Both groups deserve an honest answer, so here it is: no, your job is not going away. But the version of your job you're doing today probably is.
That's not a hedge. It's a precise distinction. The activities that define "product marketing"—the thirty-seven boxes on the Pragmatic Framework—aren't disappearing. Companies still need competitive intelligence, positioning, sales enablement, content, launch management, pricing strategy, and analyst relations. They need them more than ever, actually, because the agentic era is making go-to-market more complex, not less.
What's disappearing is the specific way those activities have been performed: manually, sequentially, at human speed, with human bottlenecks at every step.
So the real question isn't "Will I have a job?" It's "Which skills do I need to develop so that the version of me that shows up in 2028 is more valuable, not less?"
The Four Surviving Skills
When we did the Pragmatic Framework analysis in Chapter 2, the activities that scored highest on elevation opportunity—the ones that become more valuable as the routine work around them is automated—clustered around four capabilities. These aren't job titles or Pragmatic boxes. They're meta-skills that cut across multiple activities and that define what it means to be a senior, strategic product marketer in the agentic era.
Strategic Judgment
The ability to make good decisions under ambiguity with incomplete information. The core of almost every Cluster Three activity.

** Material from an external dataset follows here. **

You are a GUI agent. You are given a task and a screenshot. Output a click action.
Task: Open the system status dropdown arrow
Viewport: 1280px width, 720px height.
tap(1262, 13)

Organizational Intelligence
Navigating stakeholders, building cross-functional alignment, and understanding informal power structures. The skill AI is furthest from replicating.
Narrative Craft
Constructing arguments that move people—turning complex, abstract, technical reality into stories people remember the next day.
Customer Empathy
Understanding what a customer feels—not just their data, but their frustrations, anxieties, and relief when problems get solved.
Strategic Judgment
Strategic judgment is the ability to make good decisions under ambiguity with incomplete information. It sounds abstract until you realize it's the core of almost every Cluster Three activity.
Which competitive move do you respond to and which do you ignore?
Your CI agent flags twelve competitive signals this week. Three of them are noise. Six are worth noting but don't require action. Two require immediate response. One requires a fundamental rethinking of your competitive narrative. The agent can't tell you which is which.
It can prioritize by recency, by signal strength, by relevance to your stated competitive priorities—but the judgment call about whether a competitor's new partnership is a strategic threat or a desperate pivot requires understanding the competitive landscape, the competitor's internal dynamics, your own company's strategic position, and what the market will perceive. That's judgment. It's developed through experience, not training.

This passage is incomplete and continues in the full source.